The next building I want to see is 19 Princelet Street. Getting onto the Tube, I notice that there are now adverts for pawnbrokers alongside the more usual business school and theatre flotsam. Princelet street itself is divided between smartly done up properties and the semi-derelict. The building is presented as a palimpsest of Huguenot, Irish and Jewish immigration (as well as the Bangladeshis) with these historical striations represented in the un-restored texture of the building. The synagogue rather reminds me of the Amstelkring in Amsterdam, with its narrow length and occluded aspect. The glass ceiling is covered in grime and the walls are cracked, while scaffolding supports the walls in the basement. One thing that isn’t represented is Rodinsky’s room, which remains shut off, as something that rather competes with the narrative of immigration established elsewhere.

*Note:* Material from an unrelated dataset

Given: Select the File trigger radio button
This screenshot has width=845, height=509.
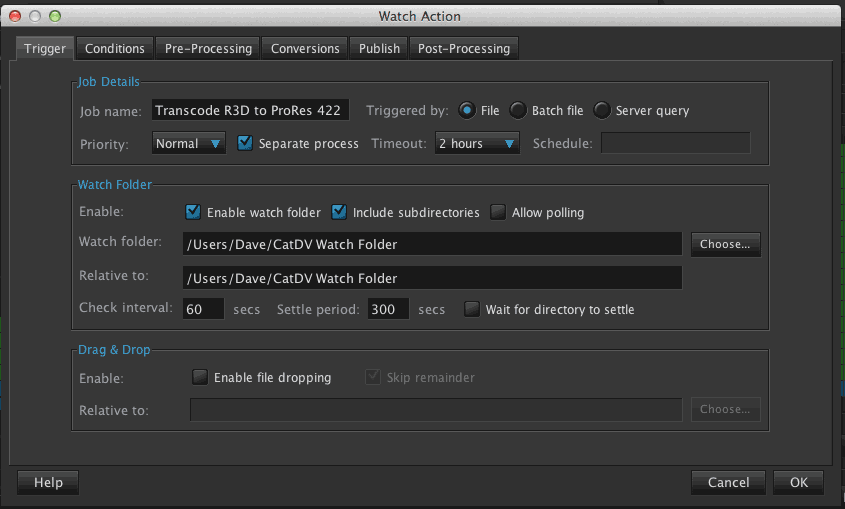Looking at the screenshot, I should 467,110.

The train from Charing Cross reminds me how quickly one passes from a view of the city’s towers into suburbia and from thence into a liminal area that isn’t high density enough to count as inner city housing but which is equally remote from leafy suburbia, mixing allotments with gas cylinders. The train station at Abbey Wood has a set of large adverts for a new shopping centre and a bank advert about setting up a small business. I am inclined to doubt that the residents will be especially receptive in either case. I walk by the waterside at Thamesmead South, where the grey high rise towers cast reflections in the still water, sitting incongruously alongside the swans and yachts on the water. I only realise later that this was one of the filming locations for A Clockwork Orange.
After a while, I finally reach my destination: Crossness Engine House. Albeit serving a less than glamorous purpose, this is nonetheless one of the finest elements of Bazalgette’s sewer network and one that eloquently demonstrates how the Victorians lavished care and attention on even the humblest of structures. The exterior is a harmonious blend of red and white bricks arranged in a neo-romanesque style, while the interior is arranged around a central Octagon whose red, white and green ironwork is designed to resemble flowers, leaves and trees. The comparison with contemporary engineering is a rather depressing one, even when decades of technological advance are allowed for. A large part of the interior has been restored, with one of the original engines working again (as evidenced by the periodic eruptions of steam), while the other three remain silent, coated in rust, grime and cobwebs. It’s a somewhat unsettling combination; the vision of it as decayed and ruined is in many respects easy to conceive than the one of the engines gleaming and the interior bright with paint.